La disciplina del lavoro intermittente è stata introdotta nel 2003 e, dopo vicende contrastanti (per un certo periodo è stata anche abrogata), è andata a confluire nel decreto sul riordino dei contratti del 2015. In sostanza, la legge prevede ipotesi alternative di ricorso al contratto di lavoro intermittente, che può essere stipulato (i) «secondo le esigenze individuate dai contratti collettivi» o, in mancanza di contratto collettivo, nei «casi di utilizzo … individuati con decreto del Ministero del lavoro e delle politiche sociali»; (ii) oppure, in alternativa, con soggetti con meno di 24 anni di età, purché la prestazione termini entro il 25° anno, o con più di 55 anni. L’ipotesi principale di ricorso al lavoro intermittente, quindi, è costituita dalle «esigenze individuate dai contratti collettivi», essendo gli altri due criteri legali (casi individuati con Decreto del Ministero del Lavoro ed età del lavoratore) solo sussidiari.

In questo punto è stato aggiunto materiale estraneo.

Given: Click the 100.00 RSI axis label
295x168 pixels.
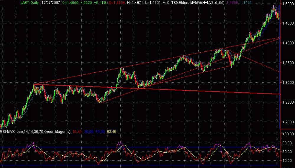Looking at the screenshot, I should coord(288,134).
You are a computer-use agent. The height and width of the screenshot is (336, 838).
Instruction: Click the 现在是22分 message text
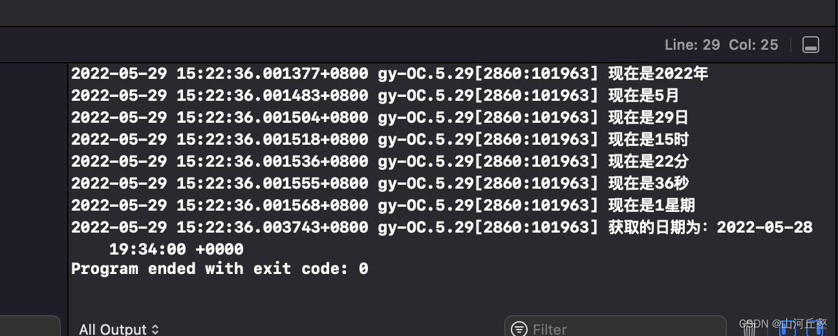pyautogui.click(x=648, y=162)
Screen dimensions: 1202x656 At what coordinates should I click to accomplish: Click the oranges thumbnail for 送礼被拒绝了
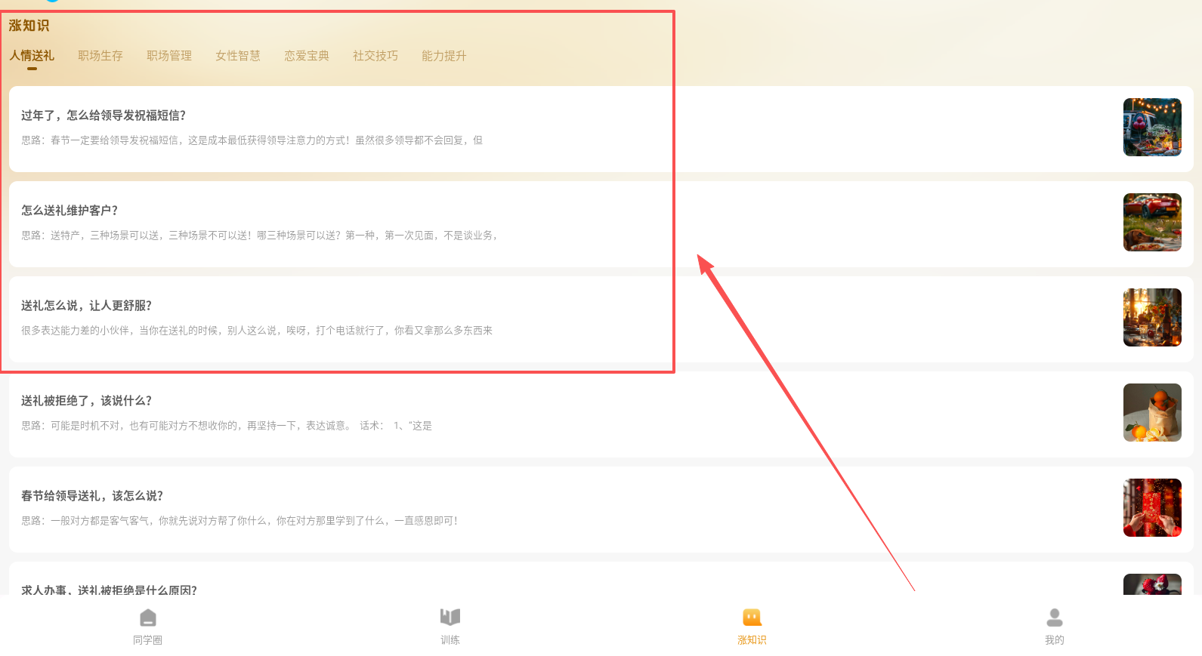(1152, 413)
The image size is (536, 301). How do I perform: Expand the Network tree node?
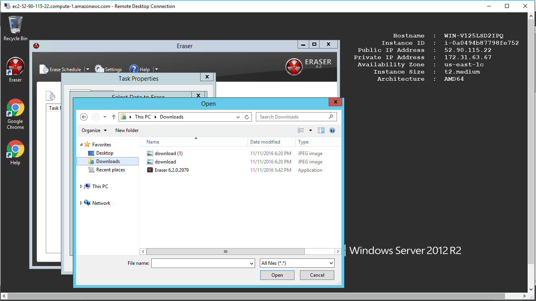pos(82,203)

Tale rinvio alla disciplina collettiva, secondo la Cassazione, non giustifica però un potere di veto e concerne solamente l’individuazione delle esigenze legittimanti, compito che – nell’ottica del legislatore – nessuno è maggiormente in grado di svolgere se non le parti sociali, “per la prossimità allo specifico settore oggetto di regolazione”.
Sotto il profilo sistematico, poi, l’assunto che le parti sociali possano impedire del tutto l’utilizzazione del lavoro intermittente risulta smentito già dalla normativa in materia, che prevede un potere di intervento sostitutivo da parte del Ministero del Lavoro, “previsione che denota in termine inequivoci la volontà del legislatore di garantire l’operatività del nuovo istituto, a prescindere dal comportamento inerte o contrario delle parti collettive”. Né, d’altra parte, tra le ipotesi di divieto del ricorso al lavoro intermittente viene contemplata in alcun modo anche quella di inerzia o veto delle parti collettive.

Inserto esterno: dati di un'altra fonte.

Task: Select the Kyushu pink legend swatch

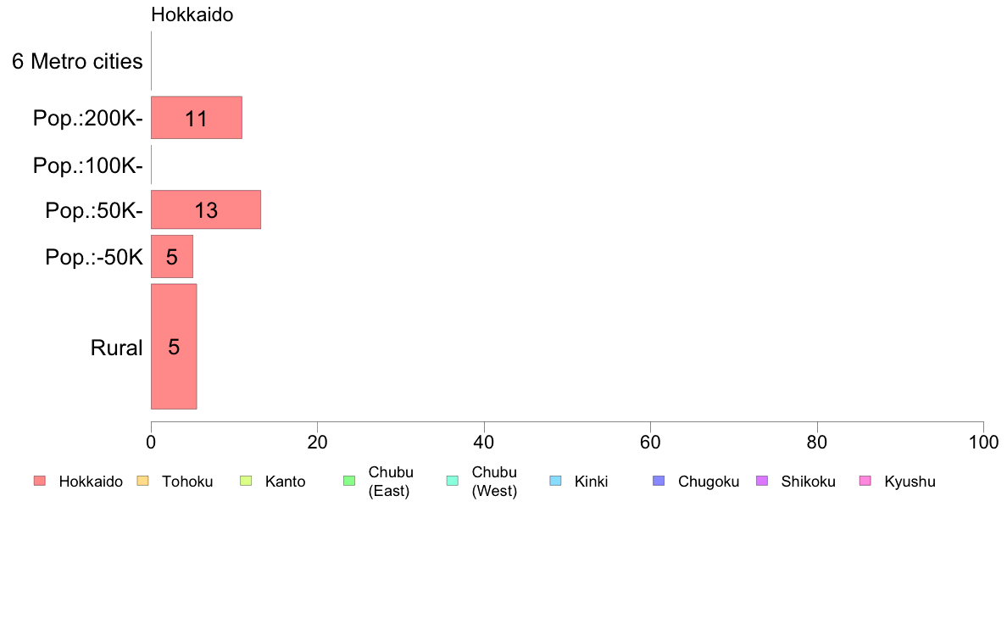Action: click(865, 481)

Da ultimo, si precisa che la vicenda oggetto di attenzione da parte della Cassazione riguardava il comparto Autotrasporto Merci e Logistica, nel cui contratto collettivo esisteva un espresso divieto di ricorso al lavoro intermittente, rimosso solamente con il rinnovo contrattuale del 2017. Tale divieto, peraltro, aveva già dato origine al pronunciamento del Ministero del Lavoro del 2016 cui si è fatto cenno sopra.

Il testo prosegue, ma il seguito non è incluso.